Content starts
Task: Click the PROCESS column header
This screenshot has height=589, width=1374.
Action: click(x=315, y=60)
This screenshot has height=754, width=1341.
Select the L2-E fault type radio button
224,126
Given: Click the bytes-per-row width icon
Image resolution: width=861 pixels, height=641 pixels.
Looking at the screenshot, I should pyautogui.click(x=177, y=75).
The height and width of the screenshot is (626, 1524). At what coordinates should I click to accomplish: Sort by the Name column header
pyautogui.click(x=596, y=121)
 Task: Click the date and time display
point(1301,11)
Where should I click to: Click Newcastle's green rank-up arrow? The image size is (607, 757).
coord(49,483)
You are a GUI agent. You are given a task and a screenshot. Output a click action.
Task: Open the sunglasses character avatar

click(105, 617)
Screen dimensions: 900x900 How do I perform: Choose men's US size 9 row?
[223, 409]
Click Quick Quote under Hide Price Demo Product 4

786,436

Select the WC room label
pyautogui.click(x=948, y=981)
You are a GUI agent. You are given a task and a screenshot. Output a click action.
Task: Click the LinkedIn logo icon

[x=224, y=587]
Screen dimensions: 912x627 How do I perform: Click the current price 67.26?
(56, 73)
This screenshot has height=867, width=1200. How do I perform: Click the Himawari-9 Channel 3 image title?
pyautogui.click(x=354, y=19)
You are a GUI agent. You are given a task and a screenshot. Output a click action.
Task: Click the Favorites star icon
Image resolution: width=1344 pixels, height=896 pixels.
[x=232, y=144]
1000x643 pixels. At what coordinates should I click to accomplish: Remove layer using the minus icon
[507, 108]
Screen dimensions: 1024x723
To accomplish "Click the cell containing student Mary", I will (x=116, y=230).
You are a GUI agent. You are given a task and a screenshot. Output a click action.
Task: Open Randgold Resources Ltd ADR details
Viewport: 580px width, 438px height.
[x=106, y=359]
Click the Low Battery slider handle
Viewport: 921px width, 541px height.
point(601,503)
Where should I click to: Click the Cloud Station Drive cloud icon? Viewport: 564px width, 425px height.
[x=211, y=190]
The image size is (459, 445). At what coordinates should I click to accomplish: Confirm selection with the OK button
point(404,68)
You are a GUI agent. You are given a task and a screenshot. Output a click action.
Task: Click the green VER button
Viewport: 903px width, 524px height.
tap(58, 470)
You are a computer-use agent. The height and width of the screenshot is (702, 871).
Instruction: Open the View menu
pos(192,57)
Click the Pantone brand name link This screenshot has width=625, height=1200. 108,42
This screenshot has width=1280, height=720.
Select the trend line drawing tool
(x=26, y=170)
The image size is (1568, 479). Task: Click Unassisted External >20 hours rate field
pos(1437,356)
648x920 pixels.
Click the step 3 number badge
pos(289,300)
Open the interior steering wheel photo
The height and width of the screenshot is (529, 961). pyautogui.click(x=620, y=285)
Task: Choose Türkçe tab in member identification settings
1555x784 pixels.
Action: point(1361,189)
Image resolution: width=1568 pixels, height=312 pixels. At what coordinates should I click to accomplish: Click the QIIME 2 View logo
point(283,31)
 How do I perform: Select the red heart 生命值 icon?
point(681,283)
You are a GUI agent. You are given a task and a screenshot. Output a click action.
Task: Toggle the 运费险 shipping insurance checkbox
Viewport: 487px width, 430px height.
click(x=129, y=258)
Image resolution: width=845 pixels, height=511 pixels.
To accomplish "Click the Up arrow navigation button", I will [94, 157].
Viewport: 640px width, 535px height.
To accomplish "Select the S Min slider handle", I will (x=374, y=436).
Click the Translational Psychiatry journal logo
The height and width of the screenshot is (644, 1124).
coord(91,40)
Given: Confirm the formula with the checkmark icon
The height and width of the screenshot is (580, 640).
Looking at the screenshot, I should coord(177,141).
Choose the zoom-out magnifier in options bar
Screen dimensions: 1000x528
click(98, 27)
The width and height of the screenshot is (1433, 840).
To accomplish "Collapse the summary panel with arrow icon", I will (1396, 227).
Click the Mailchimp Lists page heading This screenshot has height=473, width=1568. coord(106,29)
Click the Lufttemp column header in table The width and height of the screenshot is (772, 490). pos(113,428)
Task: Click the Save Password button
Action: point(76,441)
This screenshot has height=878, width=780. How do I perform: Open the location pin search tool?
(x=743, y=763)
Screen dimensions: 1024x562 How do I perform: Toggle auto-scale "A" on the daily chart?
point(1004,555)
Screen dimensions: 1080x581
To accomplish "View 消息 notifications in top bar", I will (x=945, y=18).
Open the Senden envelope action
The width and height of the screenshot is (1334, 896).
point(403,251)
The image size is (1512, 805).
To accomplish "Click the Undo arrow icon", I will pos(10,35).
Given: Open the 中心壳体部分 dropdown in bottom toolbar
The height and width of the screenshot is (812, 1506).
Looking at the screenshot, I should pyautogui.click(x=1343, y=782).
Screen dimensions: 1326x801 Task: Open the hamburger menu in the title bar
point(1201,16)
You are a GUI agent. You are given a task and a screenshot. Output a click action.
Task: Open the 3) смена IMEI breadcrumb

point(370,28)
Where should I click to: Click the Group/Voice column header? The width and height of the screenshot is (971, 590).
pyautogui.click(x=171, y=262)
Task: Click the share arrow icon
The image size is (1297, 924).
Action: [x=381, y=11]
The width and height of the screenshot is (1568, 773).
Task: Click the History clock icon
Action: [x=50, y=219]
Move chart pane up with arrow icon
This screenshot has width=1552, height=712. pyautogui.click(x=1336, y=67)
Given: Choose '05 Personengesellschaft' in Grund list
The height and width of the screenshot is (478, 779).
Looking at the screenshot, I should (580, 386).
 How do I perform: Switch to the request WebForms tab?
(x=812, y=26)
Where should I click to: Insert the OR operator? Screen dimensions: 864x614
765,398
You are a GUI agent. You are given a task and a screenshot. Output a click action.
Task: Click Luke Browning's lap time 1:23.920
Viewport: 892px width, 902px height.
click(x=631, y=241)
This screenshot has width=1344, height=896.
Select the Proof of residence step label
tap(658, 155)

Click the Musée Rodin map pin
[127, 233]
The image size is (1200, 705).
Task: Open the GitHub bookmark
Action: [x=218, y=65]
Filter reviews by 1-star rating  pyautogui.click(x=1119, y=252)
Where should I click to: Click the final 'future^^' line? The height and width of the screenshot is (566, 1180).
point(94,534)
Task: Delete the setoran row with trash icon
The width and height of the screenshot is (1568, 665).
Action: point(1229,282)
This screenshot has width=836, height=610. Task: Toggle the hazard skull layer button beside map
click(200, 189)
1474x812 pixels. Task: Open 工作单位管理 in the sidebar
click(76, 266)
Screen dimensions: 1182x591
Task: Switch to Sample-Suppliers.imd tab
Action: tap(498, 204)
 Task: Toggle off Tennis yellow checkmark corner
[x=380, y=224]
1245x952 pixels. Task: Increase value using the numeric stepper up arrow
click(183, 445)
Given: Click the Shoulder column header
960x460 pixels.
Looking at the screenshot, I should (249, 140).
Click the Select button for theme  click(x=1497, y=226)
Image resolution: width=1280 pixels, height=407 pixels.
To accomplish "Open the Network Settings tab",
Content ends
→ **PROBLEM REQUIREMENTS**
Please transcribe the entire listing precisely.

→ **TASK OUTPUT**
Task: Click the PROCESS column header
This screenshot has height=589, width=1374.
Action: click(x=315, y=60)
This screenshot has height=754, width=1341.
Select the L2-E fault type radio button
224,126
Given: Click the bytes-per-row width icon
Image resolution: width=861 pixels, height=641 pixels.
Looking at the screenshot, I should pyautogui.click(x=177, y=75).
The height and width of the screenshot is (626, 1524). At what coordinates should I click to accomplish: Sort by the Name column header
pyautogui.click(x=596, y=121)
 Task: Click the date and time display
point(1301,11)
Where should I click to: Click Newcastle's green rank-up arrow? The image size is (607, 757).
coord(49,483)
You are a GUI agent. You are given a task and a screenshot. Output a click action.
Task: Open the sunglasses character avatar

click(105, 617)
Screen dimensions: 900x900 How do I perform: Choose men's US size 9 row?
[223, 409]
Click Quick Quote under Hide Price Demo Product 4

786,436

Select the WC room label
pyautogui.click(x=948, y=981)
You are a GUI agent. You are given a task and a screenshot. Output a click action.
Task: Click the LinkedIn logo icon

[x=224, y=587]
Screen dimensions: 912x627 How do I perform: Click the current price 67.26?
(56, 73)
This screenshot has height=867, width=1200. How do I perform: Click the Himawari-9 Channel 3 image title?
pyautogui.click(x=354, y=19)
You are a GUI agent. You are given a task and a screenshot. Output a click action.
Task: Click the Favorites star icon
Image resolution: width=1344 pixels, height=896 pixels.
[x=232, y=144]
1000x643 pixels. At what coordinates should I click to accomplish: Remove layer using the minus icon
[507, 108]
Screen dimensions: 1024x723
To accomplish "Click the cell containing student Mary", I will (x=116, y=230).
You are a GUI agent. You are given a task and a screenshot. Output a click action.
Task: Open Randgold Resources Ltd ADR details
Viewport: 580px width, 438px height.
[x=106, y=359]
Click the Low Battery slider handle
Viewport: 921px width, 541px height.
point(601,503)
Where should I click to: Click the Cloud Station Drive cloud icon? Viewport: 564px width, 425px height.
[x=211, y=190]
The image size is (459, 445). At what coordinates should I click to accomplish: Confirm selection with the OK button
point(404,68)
You are a GUI agent. You are given a task and a screenshot. Output a click action.
Task: Click the green VER button
Viewport: 903px width, 524px height.
tap(58, 470)
You are a computer-use agent. The height and width of the screenshot is (702, 871).
Instruction: Open the View menu
pos(192,57)
Click the Pantone brand name link This screenshot has width=625, height=1200. 108,42
This screenshot has width=1280, height=720.
Select the trend line drawing tool
(x=26, y=170)
The image size is (1568, 479). Task: Click Unassisted External >20 hours rate field
pos(1437,356)
648x920 pixels.
Click the step 3 number badge
pos(289,300)
Open the interior steering wheel photo
The height and width of the screenshot is (529, 961). pyautogui.click(x=620, y=285)
Task: Choose Türkçe tab in member identification settings
1555x784 pixels.
Action: point(1361,189)
Image resolution: width=1568 pixels, height=312 pixels. At what coordinates should I click to accomplish: Click the QIIME 2 View logo
point(283,31)
 How do I perform: Select the red heart 生命值 icon?
point(681,283)
You are a GUI agent. You are given a task and a screenshot. Output a click action.
Task: Toggle the 运费险 shipping insurance checkbox
Viewport: 487px width, 430px height.
click(x=129, y=258)
Image resolution: width=845 pixels, height=511 pixels.
To accomplish "Click the Up arrow navigation button", I will [94, 157].
Viewport: 640px width, 535px height.
To accomplish "Select the S Min slider handle", I will (x=374, y=436).
Click the Translational Psychiatry journal logo
The height and width of the screenshot is (644, 1124).
coord(91,40)
Given: Confirm the formula with the checkmark icon
The height and width of the screenshot is (580, 640).
Looking at the screenshot, I should coord(177,141).
Choose the zoom-out magnifier in options bar
Screen dimensions: 1000x528
click(98, 27)
The width and height of the screenshot is (1433, 840).
To accomplish "Collapse the summary panel with arrow icon", I will (1396, 227).
Click the Mailchimp Lists page heading This screenshot has height=473, width=1568. coord(106,29)
Click the Lufttemp column header in table The width and height of the screenshot is (772, 490). pos(113,428)
Task: Click the Save Password button
Action: point(76,441)
This screenshot has height=878, width=780. How do I perform: Open the location pin search tool?
(x=743, y=763)
Screen dimensions: 1024x562 How do I perform: Toggle auto-scale "A" on the daily chart?
point(1004,555)
Screen dimensions: 1080x581
To accomplish "View 消息 notifications in top bar", I will (x=945, y=18).
Open the Senden envelope action
The width and height of the screenshot is (1334, 896).
point(403,251)
The image size is (1512, 805).
To accomplish "Click the Undo arrow icon", I will pos(10,35).
Given: Open the 中心壳体部分 dropdown in bottom toolbar
The height and width of the screenshot is (812, 1506).
Looking at the screenshot, I should pyautogui.click(x=1343, y=782).
Screen dimensions: 1326x801 Task: Open the hamburger menu in the title bar
point(1201,16)
You are a GUI agent. You are given a task and a screenshot. Output a click action.
Task: Open the 3) смена IMEI breadcrumb

point(370,28)
Where should I click to: Click the Group/Voice column header? The width and height of the screenshot is (971, 590).
pyautogui.click(x=171, y=262)
Task: Click the share arrow icon
The image size is (1297, 924).
Action: [x=381, y=11]
The width and height of the screenshot is (1568, 773).
Task: Click the History clock icon
Action: [x=50, y=219]
Move chart pane up with arrow icon
This screenshot has width=1552, height=712. pyautogui.click(x=1336, y=67)
Given: Choose '05 Personengesellschaft' in Grund list
The height and width of the screenshot is (478, 779).
Looking at the screenshot, I should (580, 386).
 How do I perform: Switch to the request WebForms tab?
(x=812, y=26)
Where should I click to: Insert the OR operator? Screen dimensions: 864x614
765,398
You are a GUI agent. You are given a task and a screenshot. Output a click action.
Task: Click Luke Browning's lap time 1:23.920
Viewport: 892px width, 902px height.
click(x=631, y=241)
This screenshot has width=1344, height=896.
Select the Proof of residence step label
tap(658, 155)

Click the Musée Rodin map pin
[127, 233]
The image size is (1200, 705).
Task: Open the GitHub bookmark
Action: [x=218, y=65]
Filter reviews by 1-star rating  pyautogui.click(x=1119, y=252)
Where should I click to: Click the final 'future^^' line? The height and width of the screenshot is (566, 1180).
point(94,534)
Task: Delete the setoran row with trash icon
The width and height of the screenshot is (1568, 665).
Action: point(1229,282)
This screenshot has width=836, height=610. Task: Toggle the hazard skull layer button beside map
click(200, 189)
1474x812 pixels. Task: Open 工作单位管理 in the sidebar
click(76, 266)
Screen dimensions: 1182x591
Task: Switch to Sample-Suppliers.imd tab
Action: tap(498, 204)
 Task: Toggle off Tennis yellow checkmark corner
[x=380, y=224]
1245x952 pixels. Task: Increase value using the numeric stepper up arrow
click(183, 445)
Given: Click the Shoulder column header
960x460 pixels.
Looking at the screenshot, I should (249, 140).
Click the Select button for theme  click(x=1497, y=226)
Image resolution: width=1280 pixels, height=407 pixels.
To accomplish "Open the Network Settings tab",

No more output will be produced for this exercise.